#### EXERCISE
In the records below, rewrite the lines starting at the line that has "The image size is (603, 509)." and ending after the line that has "I want to click on arrow-up-right-icon, so", switching "Find the location of" to "Locate" and keeping everything else unchanged.

[Records in a dataset]
══════════════════════════════
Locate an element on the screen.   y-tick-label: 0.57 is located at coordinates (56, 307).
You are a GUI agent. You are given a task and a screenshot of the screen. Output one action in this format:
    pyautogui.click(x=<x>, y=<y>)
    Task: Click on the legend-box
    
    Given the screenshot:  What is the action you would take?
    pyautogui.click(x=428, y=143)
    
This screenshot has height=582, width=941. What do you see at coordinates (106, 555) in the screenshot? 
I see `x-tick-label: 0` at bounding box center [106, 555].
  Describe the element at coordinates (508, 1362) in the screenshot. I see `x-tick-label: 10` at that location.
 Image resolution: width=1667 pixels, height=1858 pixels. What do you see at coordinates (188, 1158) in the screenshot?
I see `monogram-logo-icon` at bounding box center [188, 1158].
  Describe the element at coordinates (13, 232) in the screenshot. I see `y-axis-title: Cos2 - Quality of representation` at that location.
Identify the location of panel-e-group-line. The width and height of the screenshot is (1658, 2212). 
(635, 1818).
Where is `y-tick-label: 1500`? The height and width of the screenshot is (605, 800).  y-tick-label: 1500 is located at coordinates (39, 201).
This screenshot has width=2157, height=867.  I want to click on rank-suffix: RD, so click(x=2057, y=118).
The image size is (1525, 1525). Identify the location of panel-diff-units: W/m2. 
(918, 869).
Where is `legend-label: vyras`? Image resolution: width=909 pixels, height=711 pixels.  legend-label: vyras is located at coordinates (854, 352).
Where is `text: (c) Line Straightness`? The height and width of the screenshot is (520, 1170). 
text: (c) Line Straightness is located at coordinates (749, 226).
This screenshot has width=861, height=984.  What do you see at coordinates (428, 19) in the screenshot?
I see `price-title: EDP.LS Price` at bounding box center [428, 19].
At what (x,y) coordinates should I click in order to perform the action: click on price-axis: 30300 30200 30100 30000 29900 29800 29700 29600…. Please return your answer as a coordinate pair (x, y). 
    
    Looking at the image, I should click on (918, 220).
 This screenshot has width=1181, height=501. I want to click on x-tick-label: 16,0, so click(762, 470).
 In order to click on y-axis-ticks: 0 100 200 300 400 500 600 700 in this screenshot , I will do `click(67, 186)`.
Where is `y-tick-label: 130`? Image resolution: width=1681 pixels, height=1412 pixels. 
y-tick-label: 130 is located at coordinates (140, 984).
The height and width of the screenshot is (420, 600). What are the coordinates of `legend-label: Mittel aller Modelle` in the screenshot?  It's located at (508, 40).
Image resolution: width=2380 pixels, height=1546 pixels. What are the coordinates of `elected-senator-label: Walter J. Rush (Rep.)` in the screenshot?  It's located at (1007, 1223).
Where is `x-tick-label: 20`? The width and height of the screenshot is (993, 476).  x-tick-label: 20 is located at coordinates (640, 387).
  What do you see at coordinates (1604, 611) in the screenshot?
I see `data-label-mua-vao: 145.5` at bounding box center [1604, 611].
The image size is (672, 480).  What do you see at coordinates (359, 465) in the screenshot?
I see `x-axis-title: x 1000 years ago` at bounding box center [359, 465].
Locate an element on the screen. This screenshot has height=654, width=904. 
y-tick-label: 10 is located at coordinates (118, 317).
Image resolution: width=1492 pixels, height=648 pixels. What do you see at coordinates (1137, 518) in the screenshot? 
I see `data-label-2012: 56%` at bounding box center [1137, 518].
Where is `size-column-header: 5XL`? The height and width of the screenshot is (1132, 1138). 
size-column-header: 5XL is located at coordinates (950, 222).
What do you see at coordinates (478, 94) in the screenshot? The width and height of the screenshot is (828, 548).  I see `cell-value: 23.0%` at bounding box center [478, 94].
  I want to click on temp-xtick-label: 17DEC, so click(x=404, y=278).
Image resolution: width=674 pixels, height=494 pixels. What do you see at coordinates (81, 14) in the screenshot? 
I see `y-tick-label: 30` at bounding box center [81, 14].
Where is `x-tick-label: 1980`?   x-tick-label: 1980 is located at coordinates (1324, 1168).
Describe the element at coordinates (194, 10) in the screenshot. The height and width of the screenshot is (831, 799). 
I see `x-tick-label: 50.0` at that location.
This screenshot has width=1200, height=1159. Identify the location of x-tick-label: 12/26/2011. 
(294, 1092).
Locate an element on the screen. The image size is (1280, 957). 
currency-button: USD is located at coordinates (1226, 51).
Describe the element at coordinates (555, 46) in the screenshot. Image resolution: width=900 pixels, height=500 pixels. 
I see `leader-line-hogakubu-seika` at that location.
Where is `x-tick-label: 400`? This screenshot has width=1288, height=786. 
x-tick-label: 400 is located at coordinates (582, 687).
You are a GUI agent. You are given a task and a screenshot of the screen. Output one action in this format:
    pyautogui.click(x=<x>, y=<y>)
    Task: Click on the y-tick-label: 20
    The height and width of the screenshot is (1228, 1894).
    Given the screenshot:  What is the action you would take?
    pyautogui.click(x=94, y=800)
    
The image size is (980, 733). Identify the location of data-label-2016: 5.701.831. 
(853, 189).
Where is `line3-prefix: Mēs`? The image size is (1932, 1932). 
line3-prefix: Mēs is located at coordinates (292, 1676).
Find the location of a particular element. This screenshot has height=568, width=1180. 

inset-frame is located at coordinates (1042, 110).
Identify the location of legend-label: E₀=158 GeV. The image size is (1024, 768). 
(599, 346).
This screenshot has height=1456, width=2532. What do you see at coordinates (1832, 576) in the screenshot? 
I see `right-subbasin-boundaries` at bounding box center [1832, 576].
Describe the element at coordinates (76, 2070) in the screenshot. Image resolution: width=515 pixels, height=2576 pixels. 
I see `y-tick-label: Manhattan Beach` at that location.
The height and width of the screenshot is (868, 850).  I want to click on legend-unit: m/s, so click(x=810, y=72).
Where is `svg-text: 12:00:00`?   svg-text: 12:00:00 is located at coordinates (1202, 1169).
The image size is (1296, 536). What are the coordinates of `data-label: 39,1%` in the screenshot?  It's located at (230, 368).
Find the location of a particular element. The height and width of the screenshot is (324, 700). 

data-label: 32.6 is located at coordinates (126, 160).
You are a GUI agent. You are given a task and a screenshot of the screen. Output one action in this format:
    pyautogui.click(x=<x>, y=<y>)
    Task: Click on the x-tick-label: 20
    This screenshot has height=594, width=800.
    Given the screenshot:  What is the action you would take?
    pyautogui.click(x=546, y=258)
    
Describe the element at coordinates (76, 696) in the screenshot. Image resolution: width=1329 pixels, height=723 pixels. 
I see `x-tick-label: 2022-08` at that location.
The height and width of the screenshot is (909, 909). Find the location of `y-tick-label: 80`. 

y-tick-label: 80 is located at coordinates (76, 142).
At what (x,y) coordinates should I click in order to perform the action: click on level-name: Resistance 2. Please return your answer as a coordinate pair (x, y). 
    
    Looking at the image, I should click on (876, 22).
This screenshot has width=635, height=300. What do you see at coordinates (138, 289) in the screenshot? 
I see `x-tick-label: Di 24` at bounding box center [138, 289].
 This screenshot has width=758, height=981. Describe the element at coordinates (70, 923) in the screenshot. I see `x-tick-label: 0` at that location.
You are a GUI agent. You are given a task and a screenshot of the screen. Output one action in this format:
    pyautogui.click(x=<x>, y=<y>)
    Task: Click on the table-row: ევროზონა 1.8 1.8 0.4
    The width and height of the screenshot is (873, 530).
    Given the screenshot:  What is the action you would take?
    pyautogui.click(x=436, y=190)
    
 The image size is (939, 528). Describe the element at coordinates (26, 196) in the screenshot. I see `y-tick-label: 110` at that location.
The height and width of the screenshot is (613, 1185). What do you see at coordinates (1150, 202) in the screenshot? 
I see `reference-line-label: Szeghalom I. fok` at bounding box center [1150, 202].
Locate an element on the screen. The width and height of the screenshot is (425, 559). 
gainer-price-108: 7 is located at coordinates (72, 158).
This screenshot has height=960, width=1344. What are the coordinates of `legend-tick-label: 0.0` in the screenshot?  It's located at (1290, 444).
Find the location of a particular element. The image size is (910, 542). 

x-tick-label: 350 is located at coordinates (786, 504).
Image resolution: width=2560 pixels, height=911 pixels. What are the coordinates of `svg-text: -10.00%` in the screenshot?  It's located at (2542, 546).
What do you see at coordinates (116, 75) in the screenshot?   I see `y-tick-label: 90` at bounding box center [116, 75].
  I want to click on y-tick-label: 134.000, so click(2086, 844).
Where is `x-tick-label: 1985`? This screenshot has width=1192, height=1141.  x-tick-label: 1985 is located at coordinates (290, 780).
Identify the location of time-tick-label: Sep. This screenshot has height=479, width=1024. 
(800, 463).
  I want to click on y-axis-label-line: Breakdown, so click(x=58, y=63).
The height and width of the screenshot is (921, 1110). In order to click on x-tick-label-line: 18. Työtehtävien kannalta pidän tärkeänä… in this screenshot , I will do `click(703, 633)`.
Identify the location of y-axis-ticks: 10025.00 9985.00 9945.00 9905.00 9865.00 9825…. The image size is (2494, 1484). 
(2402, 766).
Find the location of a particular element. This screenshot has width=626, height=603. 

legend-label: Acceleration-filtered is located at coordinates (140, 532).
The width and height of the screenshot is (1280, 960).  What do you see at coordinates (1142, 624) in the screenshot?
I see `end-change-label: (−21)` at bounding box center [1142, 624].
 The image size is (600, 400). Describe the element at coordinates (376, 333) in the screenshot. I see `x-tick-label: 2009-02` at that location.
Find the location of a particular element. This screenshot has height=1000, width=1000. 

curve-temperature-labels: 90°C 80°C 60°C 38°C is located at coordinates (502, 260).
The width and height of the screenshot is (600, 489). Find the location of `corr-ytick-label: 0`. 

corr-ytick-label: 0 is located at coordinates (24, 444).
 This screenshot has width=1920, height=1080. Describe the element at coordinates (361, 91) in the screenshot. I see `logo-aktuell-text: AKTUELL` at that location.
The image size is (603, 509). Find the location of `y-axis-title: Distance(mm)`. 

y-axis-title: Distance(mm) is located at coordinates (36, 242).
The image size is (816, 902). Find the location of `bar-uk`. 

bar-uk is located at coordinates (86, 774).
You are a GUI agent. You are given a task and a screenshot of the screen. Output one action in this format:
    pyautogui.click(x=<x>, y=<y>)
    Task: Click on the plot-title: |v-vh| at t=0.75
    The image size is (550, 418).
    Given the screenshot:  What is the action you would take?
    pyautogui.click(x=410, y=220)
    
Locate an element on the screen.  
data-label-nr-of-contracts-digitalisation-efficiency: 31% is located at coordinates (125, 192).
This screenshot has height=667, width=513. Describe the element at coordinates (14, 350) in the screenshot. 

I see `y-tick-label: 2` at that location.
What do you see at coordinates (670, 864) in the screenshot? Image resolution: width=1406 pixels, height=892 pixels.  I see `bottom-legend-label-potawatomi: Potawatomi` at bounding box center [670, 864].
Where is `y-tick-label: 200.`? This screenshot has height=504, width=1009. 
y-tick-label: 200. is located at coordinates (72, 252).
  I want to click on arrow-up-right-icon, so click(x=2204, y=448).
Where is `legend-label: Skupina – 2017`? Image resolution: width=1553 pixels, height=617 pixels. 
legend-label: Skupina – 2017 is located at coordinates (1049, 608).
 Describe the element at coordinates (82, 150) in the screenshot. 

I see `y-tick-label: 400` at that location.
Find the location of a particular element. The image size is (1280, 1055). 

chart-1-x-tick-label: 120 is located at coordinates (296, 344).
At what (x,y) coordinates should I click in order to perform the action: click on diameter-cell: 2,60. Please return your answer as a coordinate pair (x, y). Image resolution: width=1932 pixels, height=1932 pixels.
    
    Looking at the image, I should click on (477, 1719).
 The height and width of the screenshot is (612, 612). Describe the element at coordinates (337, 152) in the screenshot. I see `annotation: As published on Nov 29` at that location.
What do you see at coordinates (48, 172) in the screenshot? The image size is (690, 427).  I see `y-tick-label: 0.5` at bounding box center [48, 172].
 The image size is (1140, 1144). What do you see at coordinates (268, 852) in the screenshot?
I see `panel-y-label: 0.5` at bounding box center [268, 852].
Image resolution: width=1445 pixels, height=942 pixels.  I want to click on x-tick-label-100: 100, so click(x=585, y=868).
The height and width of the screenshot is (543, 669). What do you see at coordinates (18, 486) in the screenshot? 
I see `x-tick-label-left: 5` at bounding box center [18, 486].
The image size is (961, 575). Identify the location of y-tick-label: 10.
══════════════════════════════
#### ANSWER TO THIS PROBLEM
The image size is (603, 509). Locate `y-axis-title: Distance(mm)`. 

y-axis-title: Distance(mm) is located at coordinates (36, 242).
The image size is (816, 902). Locate `bar-uk`. 

bar-uk is located at coordinates (86, 774).
You are a GUI agent. You are given a task and a screenshot of the screen. Output one action in this format:
    pyautogui.click(x=<x>, y=<y>)
    Task: Click on the plot-title: |v-vh| at t=0.75
    The image size is (550, 418).
    Given the screenshot:  What is the action you would take?
    pyautogui.click(x=410, y=220)
    
Locate an element on the screen.  
data-label-nr-of-contracts-digitalisation-efficiency: 31% is located at coordinates (125, 192).
This screenshot has height=667, width=513. Describe the element at coordinates (14, 350) in the screenshot. 

I see `y-tick-label: 2` at that location.
What do you see at coordinates (670, 864) in the screenshot? Image resolution: width=1406 pixels, height=892 pixels.  I see `bottom-legend-label-potawatomi: Potawatomi` at bounding box center [670, 864].
Where is `y-tick-label: 200.`? This screenshot has height=504, width=1009. 
y-tick-label: 200. is located at coordinates (72, 252).
  I want to click on arrow-up-right-icon, so click(x=2204, y=448).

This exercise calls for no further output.